Stated task a:
Rename "Grandpa" as "Grandfather" in the permaculture post, then write out everything from "She has been" down to "sound of silence." with that change.

— start of Text shown —

The Spotted Devil and Permaculture

I have never seen mum so happy to get back from a holiday and needing a holiday from a holiday.

She has been glued to her favorite soaps trying to catch up on what she missed, whatsapping her fav. people, having hot water showers and just putting her legs up.

Grandpa is busy strolling around our house with a wistful sigh at times. He misses the greenery and the cicadas and the sound of silence.

As for myself, I still can’t get over the fact that I actually managed to trace Gummalapur and be a part of this awesome experiment of giving back to nature what rightfully belongs to her, the forests!!

Meet Navzer and Shahnaz Kotawala, the sprightly, bubbly Parsi couple with ever-smiling faces and a warm hug to all their visitors who come to volunteer at their forest farm.

Navzer & Shahnaz An ex-Air Force officer, Navzer is the brain behind this venture, while Shahnaz is its heart.

Located nearly 54 kilometers away from Bangalore at the edge of the Thally Forest Reserve, Navzer and Shahnaz’s forest farm – Gowri Navadarshanam- is a part of the Navadarshanam campus and ideal for people who want to get away from it all.

— end of Text shown —
— start of Dataset records —

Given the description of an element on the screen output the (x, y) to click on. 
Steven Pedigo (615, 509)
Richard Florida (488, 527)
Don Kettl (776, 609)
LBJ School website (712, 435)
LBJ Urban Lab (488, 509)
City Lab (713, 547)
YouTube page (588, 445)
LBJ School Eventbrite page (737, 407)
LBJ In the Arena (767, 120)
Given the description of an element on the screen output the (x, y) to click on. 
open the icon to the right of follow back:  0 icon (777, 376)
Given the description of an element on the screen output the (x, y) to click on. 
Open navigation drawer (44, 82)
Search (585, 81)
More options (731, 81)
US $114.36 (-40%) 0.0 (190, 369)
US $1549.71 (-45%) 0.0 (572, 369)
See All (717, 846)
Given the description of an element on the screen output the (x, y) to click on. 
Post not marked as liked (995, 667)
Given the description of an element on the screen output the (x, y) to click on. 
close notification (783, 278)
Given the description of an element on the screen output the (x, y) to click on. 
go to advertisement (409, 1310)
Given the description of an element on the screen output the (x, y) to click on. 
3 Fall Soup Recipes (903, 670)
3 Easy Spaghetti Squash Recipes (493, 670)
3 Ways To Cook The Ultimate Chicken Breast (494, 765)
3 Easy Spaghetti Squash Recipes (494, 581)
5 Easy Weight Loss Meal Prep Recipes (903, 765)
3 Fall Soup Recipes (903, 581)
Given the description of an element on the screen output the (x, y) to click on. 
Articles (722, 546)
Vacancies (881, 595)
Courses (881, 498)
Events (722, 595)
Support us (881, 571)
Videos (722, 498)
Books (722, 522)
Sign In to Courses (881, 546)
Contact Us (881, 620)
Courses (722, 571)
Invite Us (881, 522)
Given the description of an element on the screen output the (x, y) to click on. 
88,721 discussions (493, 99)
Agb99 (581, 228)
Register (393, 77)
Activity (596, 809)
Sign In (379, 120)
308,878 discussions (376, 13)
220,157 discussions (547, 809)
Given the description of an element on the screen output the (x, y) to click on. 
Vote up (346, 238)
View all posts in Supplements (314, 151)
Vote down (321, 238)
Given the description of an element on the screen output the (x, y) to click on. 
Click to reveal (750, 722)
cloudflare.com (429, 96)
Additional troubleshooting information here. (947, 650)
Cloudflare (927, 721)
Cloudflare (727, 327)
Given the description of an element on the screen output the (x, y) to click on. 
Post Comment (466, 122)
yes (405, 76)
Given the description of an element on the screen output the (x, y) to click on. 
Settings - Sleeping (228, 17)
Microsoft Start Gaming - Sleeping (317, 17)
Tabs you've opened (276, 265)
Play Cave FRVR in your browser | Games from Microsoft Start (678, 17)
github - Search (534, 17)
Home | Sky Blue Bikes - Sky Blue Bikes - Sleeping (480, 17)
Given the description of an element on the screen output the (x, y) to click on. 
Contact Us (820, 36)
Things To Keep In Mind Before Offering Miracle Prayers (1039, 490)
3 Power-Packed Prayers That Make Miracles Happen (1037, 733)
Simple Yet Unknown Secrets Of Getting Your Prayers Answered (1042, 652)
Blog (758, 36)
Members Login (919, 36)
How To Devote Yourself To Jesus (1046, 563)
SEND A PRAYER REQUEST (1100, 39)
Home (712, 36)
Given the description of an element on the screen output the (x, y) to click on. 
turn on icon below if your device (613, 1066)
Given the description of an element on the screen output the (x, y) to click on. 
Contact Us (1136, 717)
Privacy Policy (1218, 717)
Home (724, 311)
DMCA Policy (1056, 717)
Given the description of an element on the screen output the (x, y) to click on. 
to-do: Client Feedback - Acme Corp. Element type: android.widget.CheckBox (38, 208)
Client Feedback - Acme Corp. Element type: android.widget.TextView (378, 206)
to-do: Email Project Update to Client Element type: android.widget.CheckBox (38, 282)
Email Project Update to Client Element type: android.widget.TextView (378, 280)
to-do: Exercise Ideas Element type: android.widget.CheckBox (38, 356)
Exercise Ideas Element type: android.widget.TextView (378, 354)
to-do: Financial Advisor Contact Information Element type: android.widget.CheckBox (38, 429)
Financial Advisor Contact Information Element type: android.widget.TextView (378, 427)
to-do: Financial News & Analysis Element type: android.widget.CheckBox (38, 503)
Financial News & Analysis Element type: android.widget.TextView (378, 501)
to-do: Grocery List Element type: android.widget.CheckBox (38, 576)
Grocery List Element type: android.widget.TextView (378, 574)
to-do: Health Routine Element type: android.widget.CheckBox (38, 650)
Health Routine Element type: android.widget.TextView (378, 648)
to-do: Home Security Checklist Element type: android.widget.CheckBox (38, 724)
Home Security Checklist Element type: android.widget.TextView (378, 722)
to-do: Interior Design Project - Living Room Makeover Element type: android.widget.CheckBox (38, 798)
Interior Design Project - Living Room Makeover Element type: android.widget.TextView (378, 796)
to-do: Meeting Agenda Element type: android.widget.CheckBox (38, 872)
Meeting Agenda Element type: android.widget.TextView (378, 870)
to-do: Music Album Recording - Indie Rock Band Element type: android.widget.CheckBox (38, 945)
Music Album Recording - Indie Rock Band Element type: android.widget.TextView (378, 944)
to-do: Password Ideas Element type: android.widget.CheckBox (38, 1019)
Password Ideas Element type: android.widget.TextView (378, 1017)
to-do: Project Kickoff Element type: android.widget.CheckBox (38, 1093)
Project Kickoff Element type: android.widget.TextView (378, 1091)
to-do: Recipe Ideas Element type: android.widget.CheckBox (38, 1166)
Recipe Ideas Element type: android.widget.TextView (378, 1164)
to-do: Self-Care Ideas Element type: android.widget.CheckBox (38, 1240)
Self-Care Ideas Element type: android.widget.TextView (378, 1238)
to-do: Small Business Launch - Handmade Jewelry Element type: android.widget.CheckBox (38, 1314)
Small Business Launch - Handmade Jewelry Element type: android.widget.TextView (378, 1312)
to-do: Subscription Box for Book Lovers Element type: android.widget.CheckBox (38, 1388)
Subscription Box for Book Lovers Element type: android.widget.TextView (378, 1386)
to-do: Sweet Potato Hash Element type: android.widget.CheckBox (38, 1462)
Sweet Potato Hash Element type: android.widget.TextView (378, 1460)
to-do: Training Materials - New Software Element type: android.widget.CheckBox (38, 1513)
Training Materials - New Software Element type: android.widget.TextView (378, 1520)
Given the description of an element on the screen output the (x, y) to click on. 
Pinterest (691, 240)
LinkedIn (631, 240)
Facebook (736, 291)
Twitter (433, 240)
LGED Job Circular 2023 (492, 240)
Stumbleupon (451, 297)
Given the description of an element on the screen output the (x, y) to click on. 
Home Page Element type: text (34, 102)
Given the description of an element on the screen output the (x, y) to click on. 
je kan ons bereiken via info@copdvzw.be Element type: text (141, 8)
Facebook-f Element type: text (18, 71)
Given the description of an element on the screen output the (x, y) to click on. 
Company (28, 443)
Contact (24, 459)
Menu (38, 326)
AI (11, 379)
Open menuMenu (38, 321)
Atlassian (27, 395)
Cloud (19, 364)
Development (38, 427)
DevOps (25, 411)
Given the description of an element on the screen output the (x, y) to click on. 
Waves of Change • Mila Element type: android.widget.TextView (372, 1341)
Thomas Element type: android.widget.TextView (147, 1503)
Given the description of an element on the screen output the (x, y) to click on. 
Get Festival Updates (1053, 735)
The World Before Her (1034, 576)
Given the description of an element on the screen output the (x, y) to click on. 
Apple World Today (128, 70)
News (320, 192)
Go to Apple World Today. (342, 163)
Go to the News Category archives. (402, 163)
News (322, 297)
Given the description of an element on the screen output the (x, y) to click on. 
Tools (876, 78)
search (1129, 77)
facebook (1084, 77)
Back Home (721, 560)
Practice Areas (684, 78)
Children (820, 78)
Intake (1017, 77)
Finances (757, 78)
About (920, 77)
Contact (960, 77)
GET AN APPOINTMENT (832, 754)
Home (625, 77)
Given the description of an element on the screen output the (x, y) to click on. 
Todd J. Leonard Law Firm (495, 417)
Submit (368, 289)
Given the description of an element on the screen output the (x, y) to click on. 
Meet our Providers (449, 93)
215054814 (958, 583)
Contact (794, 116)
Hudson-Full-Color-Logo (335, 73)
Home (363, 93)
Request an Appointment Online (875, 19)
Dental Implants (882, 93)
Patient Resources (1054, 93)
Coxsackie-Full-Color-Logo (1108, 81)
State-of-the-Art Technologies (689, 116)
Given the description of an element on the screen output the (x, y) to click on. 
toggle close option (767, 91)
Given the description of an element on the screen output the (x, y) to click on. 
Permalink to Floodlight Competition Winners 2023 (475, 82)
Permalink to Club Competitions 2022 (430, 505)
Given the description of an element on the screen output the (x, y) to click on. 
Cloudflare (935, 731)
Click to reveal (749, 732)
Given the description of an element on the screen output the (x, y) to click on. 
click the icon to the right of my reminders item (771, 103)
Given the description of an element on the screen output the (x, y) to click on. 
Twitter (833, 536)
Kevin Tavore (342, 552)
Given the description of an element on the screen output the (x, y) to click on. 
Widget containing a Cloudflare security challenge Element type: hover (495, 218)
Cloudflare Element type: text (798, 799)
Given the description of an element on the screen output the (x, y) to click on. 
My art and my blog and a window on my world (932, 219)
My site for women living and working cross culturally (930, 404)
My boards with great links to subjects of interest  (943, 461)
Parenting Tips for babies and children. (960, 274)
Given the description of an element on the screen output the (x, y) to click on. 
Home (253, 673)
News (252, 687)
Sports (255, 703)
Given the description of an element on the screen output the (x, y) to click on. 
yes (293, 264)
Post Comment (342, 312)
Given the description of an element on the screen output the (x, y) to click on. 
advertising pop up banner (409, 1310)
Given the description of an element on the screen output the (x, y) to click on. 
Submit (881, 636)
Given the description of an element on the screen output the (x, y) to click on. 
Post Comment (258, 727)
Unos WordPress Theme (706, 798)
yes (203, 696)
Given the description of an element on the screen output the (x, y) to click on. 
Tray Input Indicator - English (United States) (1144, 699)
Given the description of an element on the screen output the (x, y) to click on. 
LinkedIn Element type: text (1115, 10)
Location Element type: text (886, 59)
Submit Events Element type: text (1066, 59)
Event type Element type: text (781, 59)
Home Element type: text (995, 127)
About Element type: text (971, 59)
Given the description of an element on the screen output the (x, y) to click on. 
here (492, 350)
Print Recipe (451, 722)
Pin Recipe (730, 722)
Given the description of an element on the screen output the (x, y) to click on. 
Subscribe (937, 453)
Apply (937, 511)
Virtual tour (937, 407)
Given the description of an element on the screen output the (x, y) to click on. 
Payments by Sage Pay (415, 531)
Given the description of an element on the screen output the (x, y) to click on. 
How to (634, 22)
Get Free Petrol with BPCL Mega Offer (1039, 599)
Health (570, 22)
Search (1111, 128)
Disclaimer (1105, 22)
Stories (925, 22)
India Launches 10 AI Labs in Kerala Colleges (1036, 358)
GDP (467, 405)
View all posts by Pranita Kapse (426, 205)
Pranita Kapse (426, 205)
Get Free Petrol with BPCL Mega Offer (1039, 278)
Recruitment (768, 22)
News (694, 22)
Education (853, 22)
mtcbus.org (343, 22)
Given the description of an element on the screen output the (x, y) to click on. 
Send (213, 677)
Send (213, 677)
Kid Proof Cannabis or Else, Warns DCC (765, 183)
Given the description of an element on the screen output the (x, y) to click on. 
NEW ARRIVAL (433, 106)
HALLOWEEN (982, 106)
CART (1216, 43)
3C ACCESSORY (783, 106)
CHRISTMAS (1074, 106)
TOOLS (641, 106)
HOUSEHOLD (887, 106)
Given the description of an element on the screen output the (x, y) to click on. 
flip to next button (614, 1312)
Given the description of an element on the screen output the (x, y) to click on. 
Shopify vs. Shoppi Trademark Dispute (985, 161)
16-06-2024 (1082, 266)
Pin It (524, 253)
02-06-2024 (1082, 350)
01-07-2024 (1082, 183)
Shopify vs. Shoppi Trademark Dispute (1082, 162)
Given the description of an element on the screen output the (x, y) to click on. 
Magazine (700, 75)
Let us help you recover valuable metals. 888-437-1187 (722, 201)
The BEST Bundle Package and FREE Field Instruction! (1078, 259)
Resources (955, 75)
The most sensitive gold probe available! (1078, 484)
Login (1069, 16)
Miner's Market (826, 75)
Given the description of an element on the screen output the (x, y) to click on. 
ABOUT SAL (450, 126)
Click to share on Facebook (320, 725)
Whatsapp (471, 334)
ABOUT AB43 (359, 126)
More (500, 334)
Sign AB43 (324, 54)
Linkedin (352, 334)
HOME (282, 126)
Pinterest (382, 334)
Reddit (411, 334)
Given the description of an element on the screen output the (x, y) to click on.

— end of Dataset records —

Stated task b:
Format everything from the start of the listing down to the line containing "go to advertisement (409, 1310)" as a JSON list of strings, one string per line, with blank lines left out.

Exercise result a:
She has been glued to her favorite soaps trying to catch up on what she missed, whatsapping her fav. people, having hot water showers and just putting her legs up.

Grandfather is busy strolling around our house with a wistful sigh at times. He misses the greenery and the cicadas and the sound of silence.

Exercise result b:
[
  "Given the description of an element on the screen output the (x, y) to click on. ",
  "Steven Pedigo (615, 509)",
  "Richard Florida (488, 527)",
  "Don Kettl (776, 609)",
  "LBJ School website (712, 435)",
  "LBJ Urban Lab (488, 509)",
  "City Lab (713, 547)",
  "YouTube page (588, 445)",
  "LBJ School Eventbrite page (737, 407)",
  "LBJ In the Arena (767, 120)",
  "Given the description of an element on the screen output the (x, y) to click on. ",
  "open the icon to the right of follow back:  0 icon (777, 376)",
  "Given the description of an element on the screen output the (x, y) to click on. ",
  "Open navigation drawer (44, 82)",
  "Search (585, 81)",
  "More options (731, 81)",
  "US $114.36 (-40%) 0.0 (190, 369)",
  "US $1549.71 (-45%) 0.0 (572, 369)",
  "See All (717, 846)",
  "Given the description of an element on the screen output the (x, y) to click on. ",
  "Post not marked as liked (995, 667)",
  "Given the description of an element on the screen output the (x, y) to click on. ",
  "close notification (783, 278)",
  "Given the description of an element on the screen output the (x, y) to click on. ",
  "go to advertisement (409, 1310)"
]